Monday, December 20, 2021

Auster talks 'The Red Badge of Courage'

I am still less than one-third of the way through Paul Auster’s book on Stephen Crane. I’m reading slowly, savoring it. It’s that good.

I think this would be a fair summary of Auster’s views on The Red Badge of Courage.

• It’s the Great American War Novel. It’s certainly the best novel about the Civil War. And the novel captured war in a way that novels about later wars didn’t. (Could you name the novel about World War II?)

• America’s great war novel is not about war. It’s about what fear does to one character.

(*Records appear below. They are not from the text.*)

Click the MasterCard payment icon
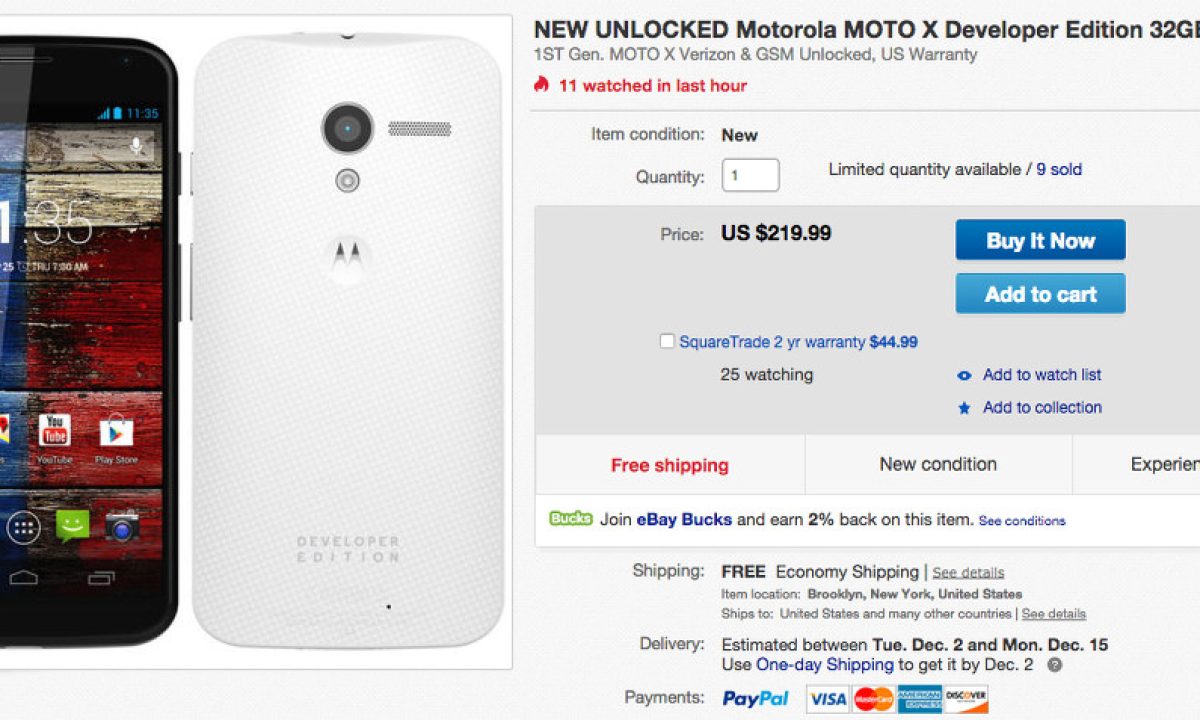Screen dimensions: 1200x720 tap(874, 699)

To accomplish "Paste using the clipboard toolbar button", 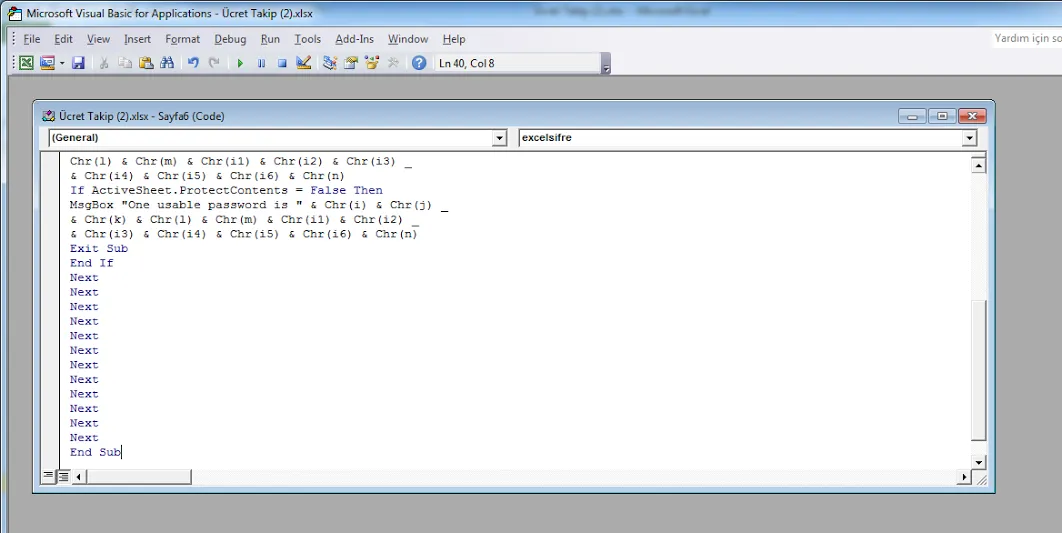I will point(146,63).
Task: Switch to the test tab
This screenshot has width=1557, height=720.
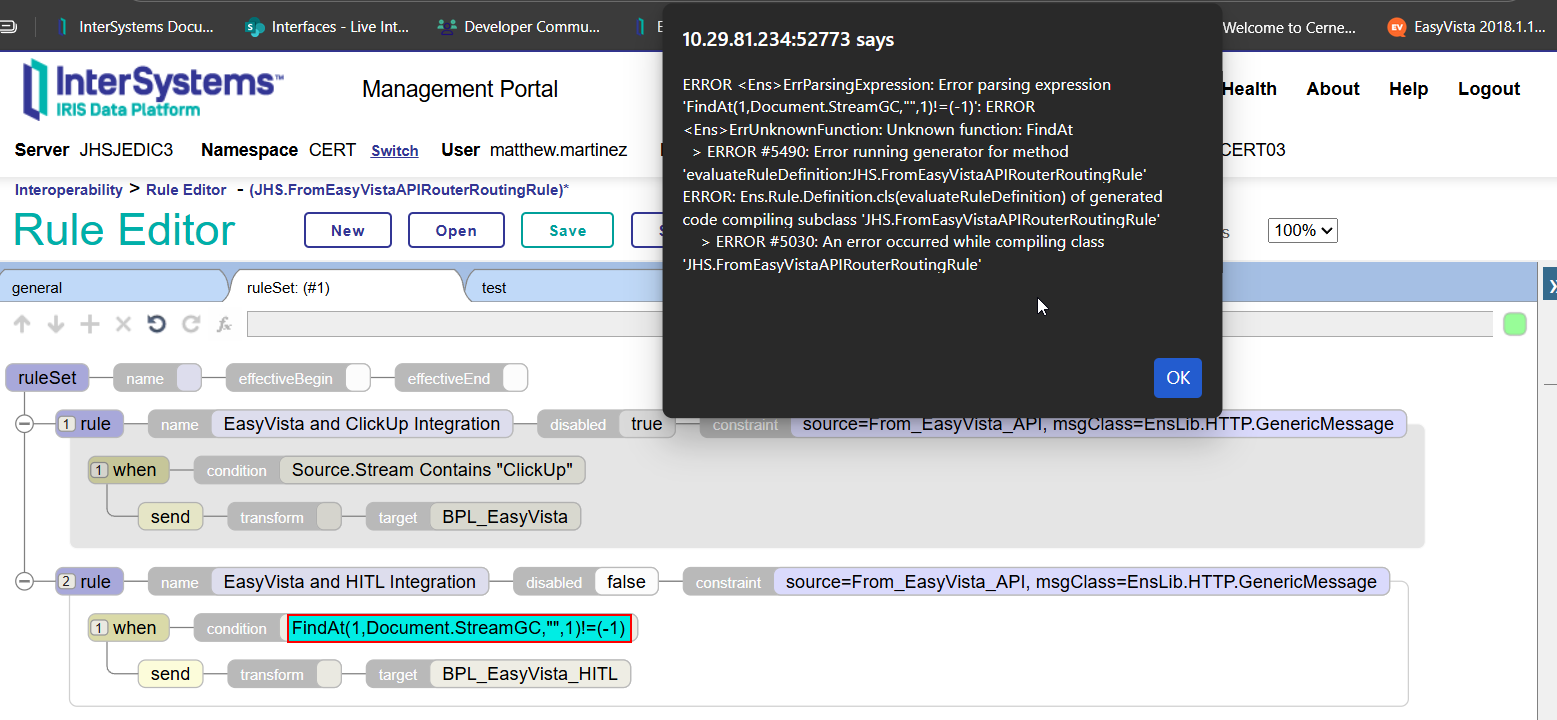Action: (x=494, y=288)
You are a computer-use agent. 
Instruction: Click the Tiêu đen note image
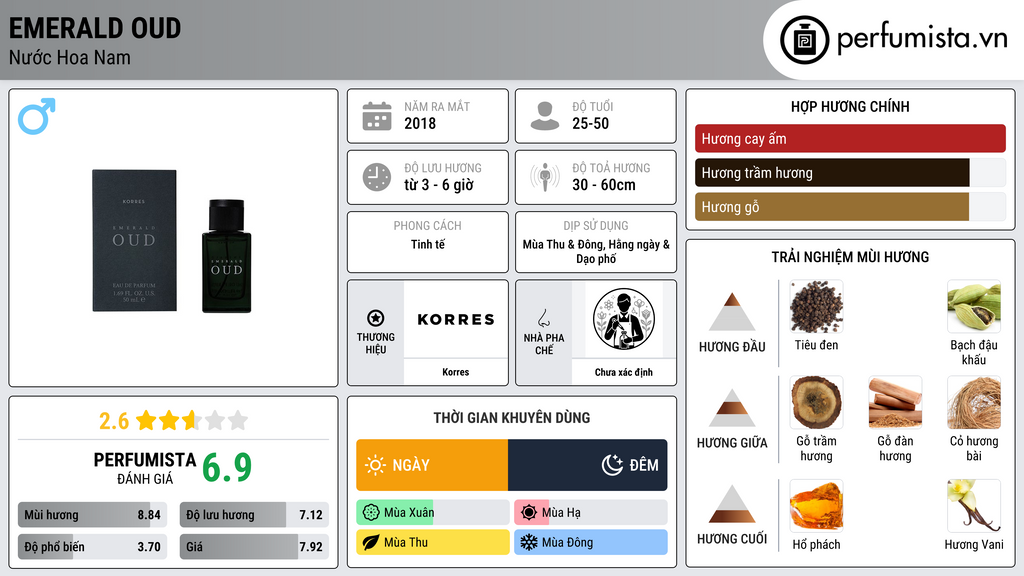pos(816,307)
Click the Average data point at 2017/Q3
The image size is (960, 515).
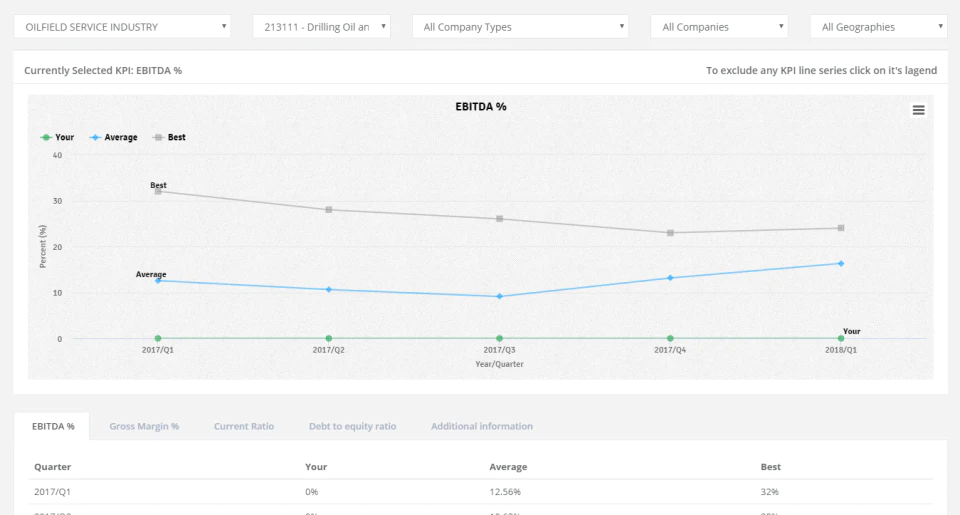(500, 296)
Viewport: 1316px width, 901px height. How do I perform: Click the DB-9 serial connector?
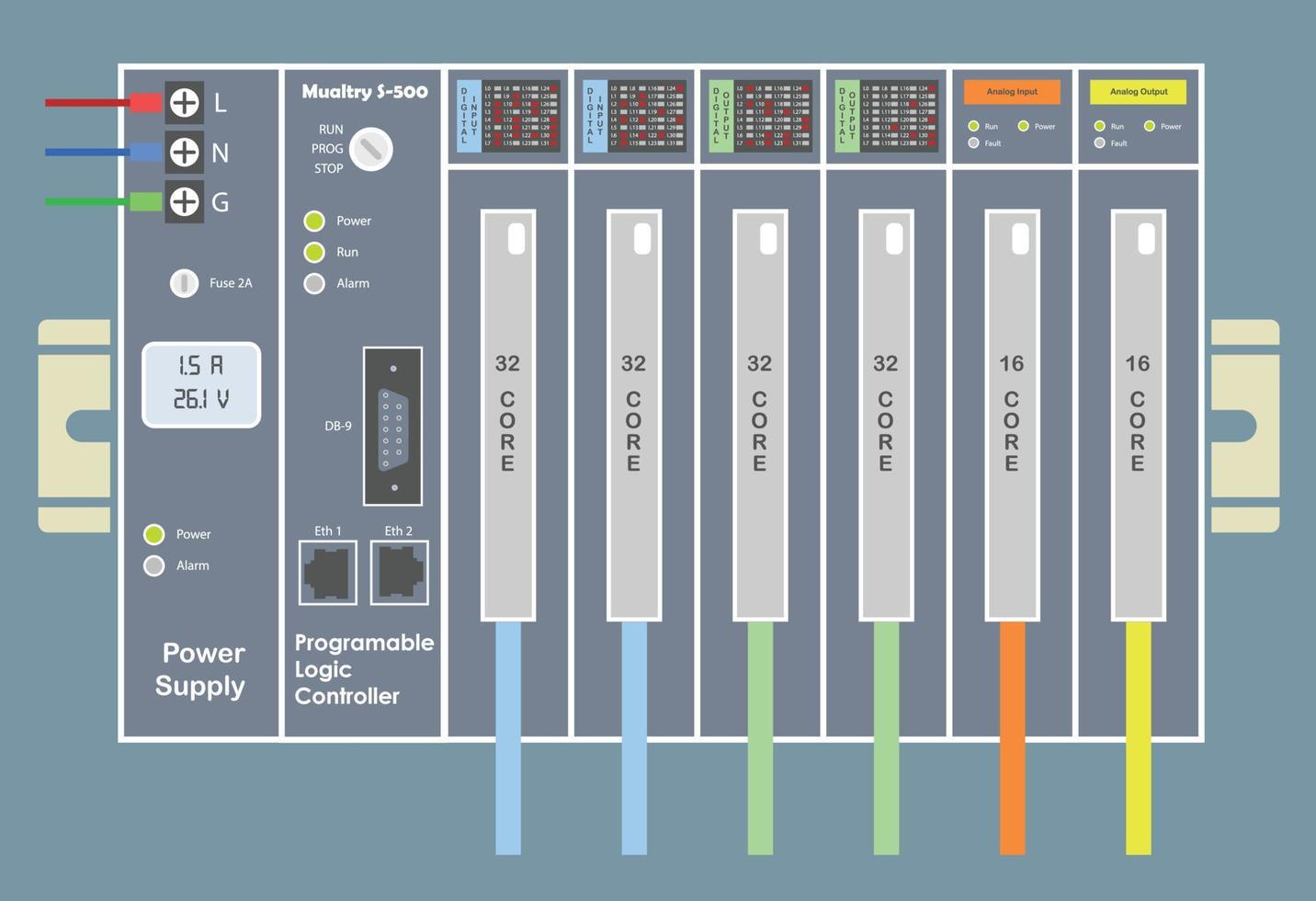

• If you doubt that, look at what’s missing: There are no references to President Lincoln or to slavery. The novel is superficially about the Battle of Chancellorsville, a fascinating test of tactics, but the generals aren’t named and there’s nothing on their strategy. The story is not about that battle but about the battle Pvt. Henry Fleming fights with himself.

• Henry cares more about the opinions of others than what he thinks of himself. He wants to be seen as brave, but he’s afraid that he might run. He does, in fact, run. Cowardice is not a test of will. Fear overwhelms intelligence. Later we find that bravery can overwhelm intelligence too.

• Here is the heart of the novella: Henry lies to cover his own cowardice and failure. He’s willing to manipulate — that is, do violence to — a friend to maintain the lie. He not only lies, he believes his own lie. He’s dishonest with himself. Auster observes that’s a state of mind that Kierkegaard called the “sickness unto death.”

• Henry remembers some of his failures but forgets — or doesn’t face — others. He’s haunted that he abandoned a mortally wounded soldier. But he can’t admit that he ran from the fighting or that his claim that his wound was caused by an enemy bullet is a lie. The guilt is unbearable, so he just doesn’t bear it.

Crane’s novella was required reading when I was a schoolboy. It opened my mind in the mysterious way that a good book can. I probably got a glimpse of most of the insights that Auster outlines clearly.

When I had my first class in American literature in high school, I became a friend of the essayists and memoirists. Richard Wright, James Baldwin, Henry David Thoreau and Ralph Waldo Emerson talked to me in a way fiction writers didn’t.

Crane opened the door to fiction for me.

Hemingway said modern American literature, meaning fiction, began with Mark Twain. The critic Carl Van Doren said it began with Crane. I’m with Van Doren.